▶ **Task objective**: Rewrite the Church encoding passage from "# Church encoding" up to and including "calculus this way.", putting "Church naturals" in place of "Church numerals".

## BEGIN Document

# Church encoding

In mathematics, Church encoding is a means of representing data and operators in the lambda calculus. The Church numerals are a representation of the natural numbers using lambda notation. The method is named for Alonzo Church, who first encoded data in the lambda calculus this way.

Terms that are usually considered primitive in other notations (such as integers, booleans, pairs, lists, and tagged unions) are mapped to higher-order functions under Church encoding. The Church-Turing thesis asserts that any computable operator (and its operands) can be represented under Church encoding. In the untyped lambda calculus the only primitive data type is the function. The Church-Turing thesis is that lambda calculus is Turing complete.

The Church encoding is not intended as a practical implementation of primitive data types. It's use is to show that other primitives data types are not required to represent any calculation. The completeness is representational. Additional functions are needed to translate the representation into common data types, for display to people. It is not possible in general to decide if two functions are extrinsically equal due to the undecidability of equivalence from Church's theorem. The translation may apply the function in some way to retrieve the value it represents, or look up its value as a literal lambda term.

## END Document
## BEGIN Records

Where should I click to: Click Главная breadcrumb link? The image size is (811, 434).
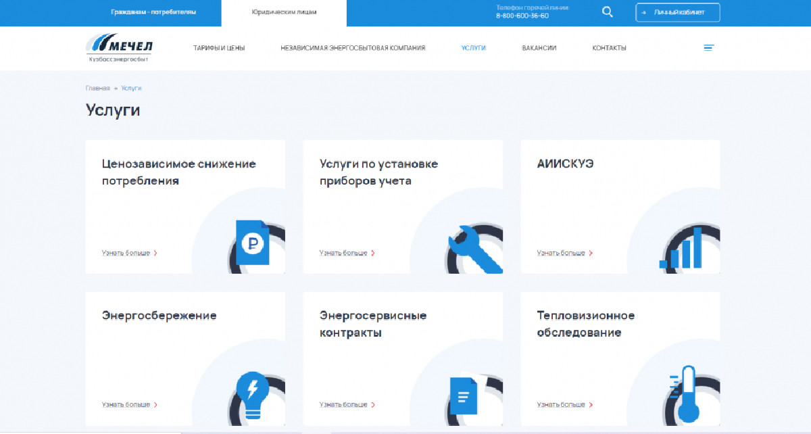pyautogui.click(x=97, y=89)
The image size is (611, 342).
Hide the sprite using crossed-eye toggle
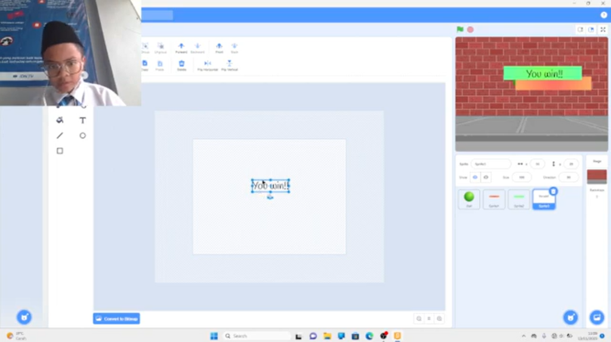click(x=486, y=177)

## END Records

▶ **Solution**:
# Church encoding

In mathematics, Church encoding is a means of representing data and operators in the lambda calculus. The Church naturals are a representation of the natural numbers using lambda notation. The method is named for Alonzo Church, who first encoded data in the lambda calculus this way.